I don’t know how many albums I have like this in my collection that I could just as easily play during a party as I could on a late, quiet night alone. But it runs the gamut from the opening thrill of “Memphis Soul Stew” to the aching glory of its closing “Soul Serenade.” And it flips between the two moods rapidly. Curtis’ playing on “A Whiter Shade of Pale” could stand as the definition of soul, just soaring and mournful. And to counter, the raucous reading of Buddy Miles’ “Changes” tears through the speakers and takes the crowd on a thundering groove for seven glorious minutes.

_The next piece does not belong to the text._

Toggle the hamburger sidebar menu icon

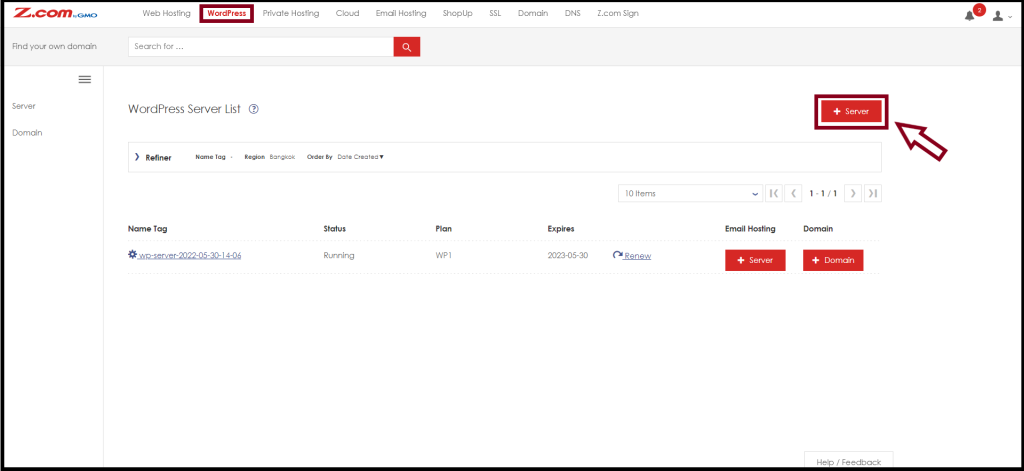(x=85, y=80)
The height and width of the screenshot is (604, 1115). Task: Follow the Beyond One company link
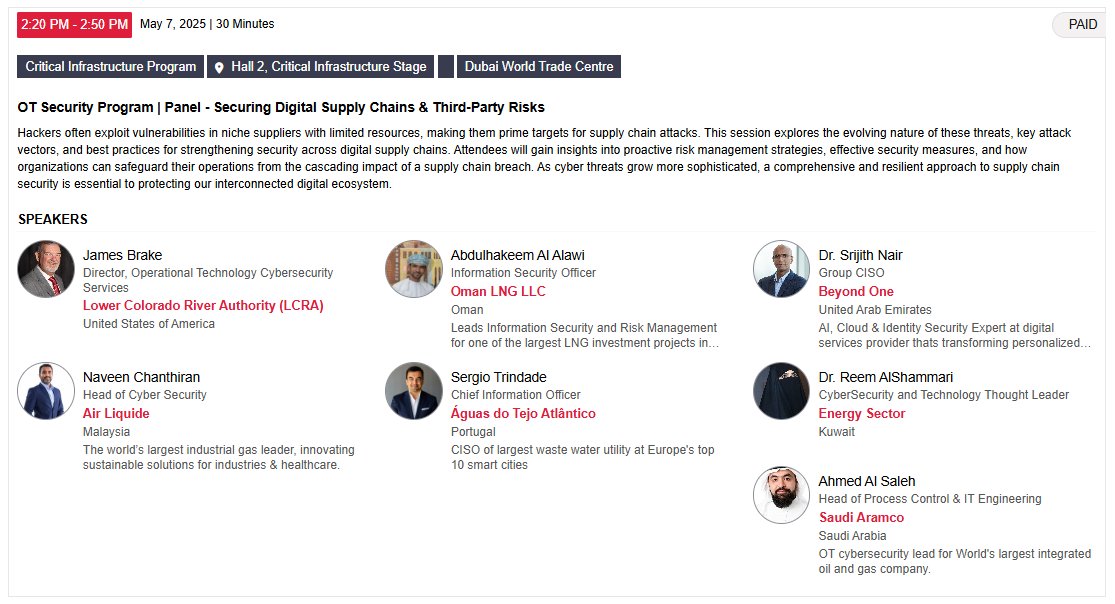(x=855, y=291)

But that “Soul Serenade,” there’s nothing quite like it. It lilts and sways and just captures this peaceful, longing place. It’s a spirit within itself, and a fitting signature for a musical titan like Curtis. My first time through the album, the impulse was to lift the needle and delicately place it back at the beginning of the track, letting the record player’s arm carry though again until it reached the runout. Then, I did it again.
It’s nice to still have stones to overturn with all this record nonsense. I’ve been in a bit of musical rut, at a point where everything feels like a mass-produced product geared toward maximizing licensing or a repackaging of an acknowledged classic. So being able to still discover a complete, whole work of brilliance is comforting.
But it goes beyond comfort to have an album like this on the shelf and spinning on the turntable. It was one that was completely hypothetical for too long, but now it’s as real as can be. King Curtis, man. One of the finest cats that ever was.